Bully for Batoids!
Many people speak of sharks and rays as though they were fundamentally different creatures. Yet there are no biologically compelling reasons for doing so.
Skates and rays most obviously differ from most sharks in being flattened dorsoventrally (from top-to-bottom) and in having enlarged, wing-like pectoral fins attached to the sides of the head. But there are flattened sharks, too — such as the angel and wobbegong sharks (families Squatinidae and Orectolobidae, respectively) — many of which have large, wing- or paddle-like pectoral fins (though never attached to the sides of the head). Most skates and rays rely on wave-like undulations of their pectoral fins to propel them though the water. But there are a few notable exceptions — such as the torpedo rays (order Torpediniformes) and the guitarfishes (orders Rhiniformes and Rhynchobatiformes) — which swim primarily by employing a shark-like sculling motion of the caudal fin. Skates and rays also differ from sharks by having their gill slits located underneath the head, rather than at the sides of the head as in sharks. They breathe instead by drawing in water through paired openings (called spiracles) on top of the head, behind the eyes. Many bottom-dwelling sharks, such as angel sharks and wobbegongs, also have well developed spiracles. But such differences are trivial. In every important biological sense, all these creatures are united by a common basic structure. And — most importantly — sharks, skates, and rays are all derived from a common ancestor.

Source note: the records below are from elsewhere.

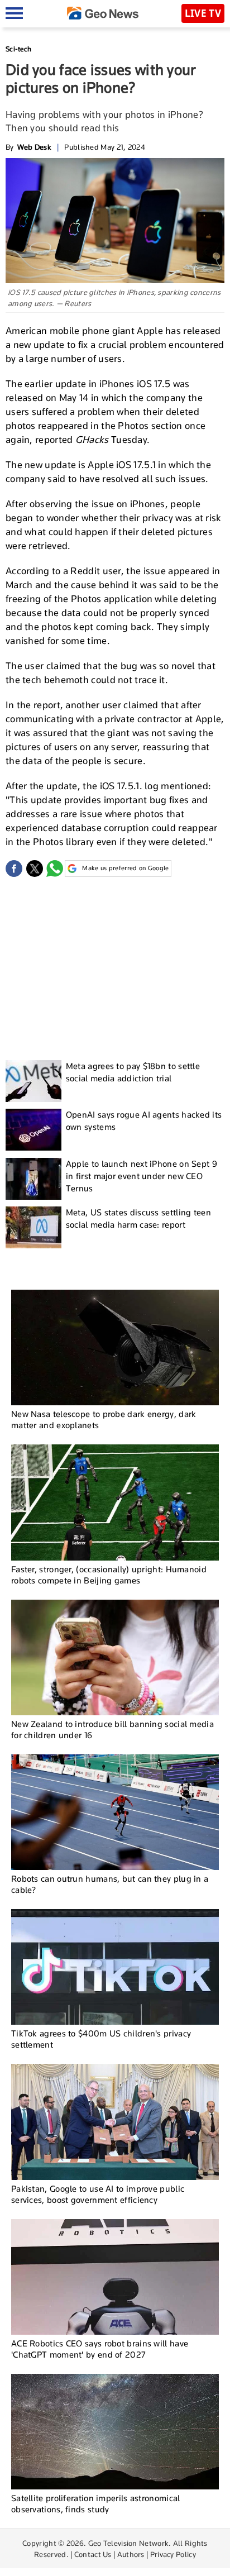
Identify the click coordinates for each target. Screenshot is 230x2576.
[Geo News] (102, 13)
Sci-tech (18, 49)
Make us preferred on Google (125, 868)
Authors (131, 2554)
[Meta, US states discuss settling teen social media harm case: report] (33, 1227)
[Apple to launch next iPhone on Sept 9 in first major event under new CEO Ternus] (33, 1179)
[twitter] (34, 868)
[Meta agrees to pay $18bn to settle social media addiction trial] (33, 1081)
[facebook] (14, 868)
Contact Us (93, 2554)
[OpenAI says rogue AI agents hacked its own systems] (33, 1130)
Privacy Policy (173, 2554)
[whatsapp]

Thus, skates and rays are not merely related to sharks, they are sharks. These 'pancake sharks' are a highly successful variation on the basic shark body plan, represented today by more than 550 species. Collectively termed 'batoids', these include deep-sea skates, electricity-generating torpedo rays, venom-barbed stingrays, chainsaw-nosed sawfishes, bottom-grubbing eagle rays, pelagic planktivorous manta rays, and the ambiguous-looking guitarfishes. More than any other batoid, guitarfishes resemble an intermediate form between a shark and a ray — which, in a manner of speaking, they are. The characteristic flattened shape and enlarged pectoral 'wings' of batoids are adaptations to their bottom-associated lifestyle.
Batoids are more speciose than sharks, constituting some 56% of total elasmobranch diversity. Unfortunately, we know very little about the basic life history, ecology, and behavior of most batoids because they have been largely overshadowed by their more infamous cousins. Skates and rays are fascinating creatures in their own right. Despite their low profile, they are as deserving of scientific study, appreciation, and conservation as any other wildlife.